I liked Virginia Haufler’s post on Canadian Banks, and in a related vein wanted to point out some interesting research on lobbying by the financial industry in the US. In a brief about their latest research posted on VOX EU, Deniz Igan, Prachi Mishra, and Thierry Tressel, three IMF economists, basically conclude that the US financial industry has lobbied its way out of regulation.

They note:

“The Lobbying Disclosure Act of 1995 requires lobbying firms and companies with in-house lobbying units to file reports of their lobbying expenditures with the Secretary of the Senate and the Clerk of the House of Representatives. Legislation requires the disclosure not only of the dollar amounts actually spent, but also the issues in relation to which the lobbying is carried out.
By going through individual lobbying reports, we identify all lobbying activities by financial institutions related to the regulation of mortgage lending and securitisation. During the period of the boom from 2000 to 2006, we find 16 pieces of federal legislation aimed at enhancing the regulation of predatory lending practices, none of which ever became law. The amounts spent on lobbying in relation to these laws were substantial and were spent mostly by large financial institutions.”

Further, they find that:

“financial institutions lobbying on specific issues related to mortgage lending and securitisation adopted significantly riskier mortgage lending strategies in the run-up to the crisis.”

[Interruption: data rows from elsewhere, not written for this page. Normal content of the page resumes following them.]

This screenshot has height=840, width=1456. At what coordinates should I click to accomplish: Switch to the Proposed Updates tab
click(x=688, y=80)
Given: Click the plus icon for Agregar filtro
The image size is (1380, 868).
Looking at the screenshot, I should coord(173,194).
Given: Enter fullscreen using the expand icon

This research is a good complement to Simon Johnson’s earlier piece “The Quiet Coup” in The Atlantic online, May 2009. In that piece, Johnson argues that:

“the finance industry has effectively captured our government — a state of affairs that more typically describes emerging markets and is at the center of many emerging market crises.”

The lobbying continues now, as an opinion piece by Elizabeth Warren in the Wall Street Journal on February 9 notes:

“President Obama’s proposals for reform are bottled up in the Senate. The same Wall Street CEOs who brought the economy to its knees have spent more than a year and hundreds of millions of dollars furiously lobbying Washington to kill the president’s proposal for a Consumer Financial Protection Agency (CFPA).”

I’ve been researching global financial regulatory reform (or lack thereof) and teaching IPE, and I am finding that studying IPE today is way more exciting than it once was. There are so many crazy things going on, so many changes, and so much political maneuvering and battle over ideas (Keynes vs. Hayek anyone?) that even the dullest of rational choice theorists and neo-liberal institutionalists cannot kill the fun. One interesting irony is how much of the analytical framework once used to primarily study developing country economies, with its preoccupation with corruption, unsustainable spending, state capture, debt crises, etc., is now applicable to many of the OECD countries! Maybe we’re all developing countries now.